The app didn’t suffer from a lack of features; it suffered from misplaced priorities. The tools worked, but they were buried under confusing layers.
So I reframed the challenge:
How might I reorganize the app’s menus so users can confidently track inventory and discover cocktails without feeling lost?

The Research Findings

From my observational research and competitor analysis, several patterns emerged:

Usability Findings

  • Navigation Confusion: Users often opened the wrong menu first and backtracked multiple times.

  • Hidden Inventory: Inventory — the heart of the app — was buried behind secondary menus, reducing its use.

  • Cognitive Overload: Too many nested options, inconsistent labeling, and unclear hierarchy caused hesitation and frustration.

  • Misaligned Flows: The app expects users to update inventory first, then browse recipes — but most users start by searching for a drink.

Behavioral Insights

  • Users think in scenarios (“What can I make with what I have?”), not categories (“Inventory,” “Recipes,” “Favourites”).

  • They value speed and simplicity over deep customization.

  • They want the app to act like a bartender, offering confident, immediate recommendations.

Business Insight

Improving discoverability and ease-of-use could increase engagement and encourage consistent inventory tracking — a key differentiator for this app.

Key Takeaway

The app’s success depends on restructuring navigation around user goals, not internal feature groupings.

Mapping the Journey

I mapped a typical user flow for “Find a cocktail I can make right now.”
Current Journey (Before):

  1. Open app → 2. See overwhelming list of recipes → 3. Select option → 4. Check inventory → 5. Return to recipes → 6. Scroll extensively → 7. Finally land on a cocktail.

Pain Points:

  • A lot of choices presented at once, leading to choice confusion. Filters are work.

  • Confusing terminology (no education of what a highball glass is for beginners).

  • Cognitive fatigue after a few loops.

Ideal Journey (After):

  1. Open app → 2. See personalized “Cocktails You Can Make” at the top → 3. Tap recipe → 4. Mix drink.

Shift: From 6–7 steps with high frustration → 3 seamless steps with clarity.

Research Goals

Determine what to simplify or change the app navigation to support users goals.

Research Objectives

  • Understand how users think about finding cocktails (by ingredient, by name, or by vibe).

  • Identify how the current menu structure supports common workflows.

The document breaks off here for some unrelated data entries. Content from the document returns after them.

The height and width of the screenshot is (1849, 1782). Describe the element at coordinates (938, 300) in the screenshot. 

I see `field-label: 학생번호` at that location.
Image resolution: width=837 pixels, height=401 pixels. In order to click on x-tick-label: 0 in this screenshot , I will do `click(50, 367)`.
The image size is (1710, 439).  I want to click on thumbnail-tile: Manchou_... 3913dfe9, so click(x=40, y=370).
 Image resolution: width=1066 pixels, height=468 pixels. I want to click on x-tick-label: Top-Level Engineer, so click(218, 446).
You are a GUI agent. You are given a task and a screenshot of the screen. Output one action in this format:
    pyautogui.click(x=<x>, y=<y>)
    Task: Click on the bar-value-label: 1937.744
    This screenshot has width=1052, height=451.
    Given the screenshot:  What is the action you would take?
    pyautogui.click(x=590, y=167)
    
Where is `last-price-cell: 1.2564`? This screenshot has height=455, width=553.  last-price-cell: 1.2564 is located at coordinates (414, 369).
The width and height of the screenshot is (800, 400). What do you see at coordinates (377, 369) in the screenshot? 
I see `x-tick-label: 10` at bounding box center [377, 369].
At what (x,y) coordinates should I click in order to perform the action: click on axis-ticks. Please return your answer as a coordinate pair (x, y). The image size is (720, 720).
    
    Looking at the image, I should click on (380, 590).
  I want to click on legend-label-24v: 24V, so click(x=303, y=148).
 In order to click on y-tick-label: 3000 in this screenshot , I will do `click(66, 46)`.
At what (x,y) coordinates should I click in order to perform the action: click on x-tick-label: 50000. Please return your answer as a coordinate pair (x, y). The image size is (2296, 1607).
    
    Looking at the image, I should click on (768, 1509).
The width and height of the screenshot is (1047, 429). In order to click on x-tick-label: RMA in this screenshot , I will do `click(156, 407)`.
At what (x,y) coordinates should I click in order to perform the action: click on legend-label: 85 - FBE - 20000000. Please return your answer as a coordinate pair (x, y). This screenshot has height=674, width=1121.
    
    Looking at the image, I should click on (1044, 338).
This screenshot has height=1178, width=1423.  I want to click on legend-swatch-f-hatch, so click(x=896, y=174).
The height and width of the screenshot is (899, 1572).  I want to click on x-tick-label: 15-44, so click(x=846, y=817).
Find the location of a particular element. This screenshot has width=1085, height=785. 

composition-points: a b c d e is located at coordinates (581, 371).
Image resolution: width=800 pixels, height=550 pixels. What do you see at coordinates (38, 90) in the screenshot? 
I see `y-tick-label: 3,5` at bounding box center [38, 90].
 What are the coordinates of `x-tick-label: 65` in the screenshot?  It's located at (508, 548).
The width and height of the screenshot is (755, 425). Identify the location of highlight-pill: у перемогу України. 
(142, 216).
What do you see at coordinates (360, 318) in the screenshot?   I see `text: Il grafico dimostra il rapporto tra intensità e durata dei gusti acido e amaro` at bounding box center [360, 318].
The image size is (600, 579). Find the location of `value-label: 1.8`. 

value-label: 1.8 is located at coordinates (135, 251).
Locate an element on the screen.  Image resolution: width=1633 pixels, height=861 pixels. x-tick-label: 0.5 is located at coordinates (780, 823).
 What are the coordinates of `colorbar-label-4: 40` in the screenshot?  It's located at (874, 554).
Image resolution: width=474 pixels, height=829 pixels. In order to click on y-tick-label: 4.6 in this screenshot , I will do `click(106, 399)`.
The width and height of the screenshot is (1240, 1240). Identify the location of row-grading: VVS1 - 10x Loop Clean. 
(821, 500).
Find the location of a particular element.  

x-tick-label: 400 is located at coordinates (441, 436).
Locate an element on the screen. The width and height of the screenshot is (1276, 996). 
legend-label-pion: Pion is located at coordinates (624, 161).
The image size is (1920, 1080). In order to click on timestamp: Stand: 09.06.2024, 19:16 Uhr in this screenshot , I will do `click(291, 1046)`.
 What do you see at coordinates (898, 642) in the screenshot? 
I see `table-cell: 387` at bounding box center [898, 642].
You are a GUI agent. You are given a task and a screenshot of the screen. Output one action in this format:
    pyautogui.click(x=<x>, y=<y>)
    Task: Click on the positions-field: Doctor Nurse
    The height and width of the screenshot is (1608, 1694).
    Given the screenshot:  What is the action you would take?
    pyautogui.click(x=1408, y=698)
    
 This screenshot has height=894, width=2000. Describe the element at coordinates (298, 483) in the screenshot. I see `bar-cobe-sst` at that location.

  • Reveal any mental models users bring from similar apps or recipe experiences.

Competitor Research

I compared other available cocktail applications

User Interviews

To better understand who uses this app and why, I conducted 5 informal interviews with friends who regularly enjoy making cocktails at home. Each represented a slightly different user type, from aspiring mixologists to casual hosts.

Objective

Explore habits, frustrations, and expectations around cocktail-making and bar inventory management to validate my assumptions and uncover hidden needs.

Key Questions

  • How often do you make cocktails at home?

  • How do you currently decide what to make?

  • How do you keep track of your ingredients?

  • What frustrates you about your current process?

  • What would make a cocktail app most useful or delightful to you?

  • Are there steps of the process to making a cocktail that are currently taking place outside the application?

Insights

  • Decision Fatigue: Most users said they struggle to choose what to make, even when they have plenty of ingredients.

  • Inventory Management Is a Chore: Few track what they have accurately; manual entry feels tedious.

  • Recipe Overload: Current apps feel cluttered or too generic — users want relevance, not volume.

  • Delight in Discovery: When the app surfaces a cocktail they can make, excitement spikes.

  • Design Matters: A few noted they abandon apps that feel clunky or visually outdated — the experience should feel “crafty” and “premium.”

Key Takeaway

The app’s biggest opportunity isn’t adding new features; it’s about simplifying decisions, streamlining inventory, and delivering relevance and joy through thoughtful design and curated discovery.

Understanding Through Observation

To deepen understanding, I observed five friends using the app with a simple prompt:
“Find a cocktail you can make right now with what’s in your bar.”
I watched quietly as they tried to navigate the app.

Observations

  • Confusion: Several opened the wrong menu first, unsure where to begin.

  • Redundancy: Many circled back through multiple menus trying to find the same recipes.

  • Frustration: One participant sighed, “I just want it to tell me what I can make! Why is this so difficult?”

  • Workarounds: Two users resorted to jotting ingredients down elsewhere rather than updating inventory in-app.

Insights

Users expect one clear entry point for their primary goal: discovering makeable cocktails.
Information hierarchy doesn’t match user priorities; “Inventory” feels buried even though it drives recommendations.
Users think in tasks, not features; they don’t want to explore every menu; they want outcomes (“Show me what I can make”).
The current menu structure violates common mental models; users anticipate a “home → action” path, not deep nesting.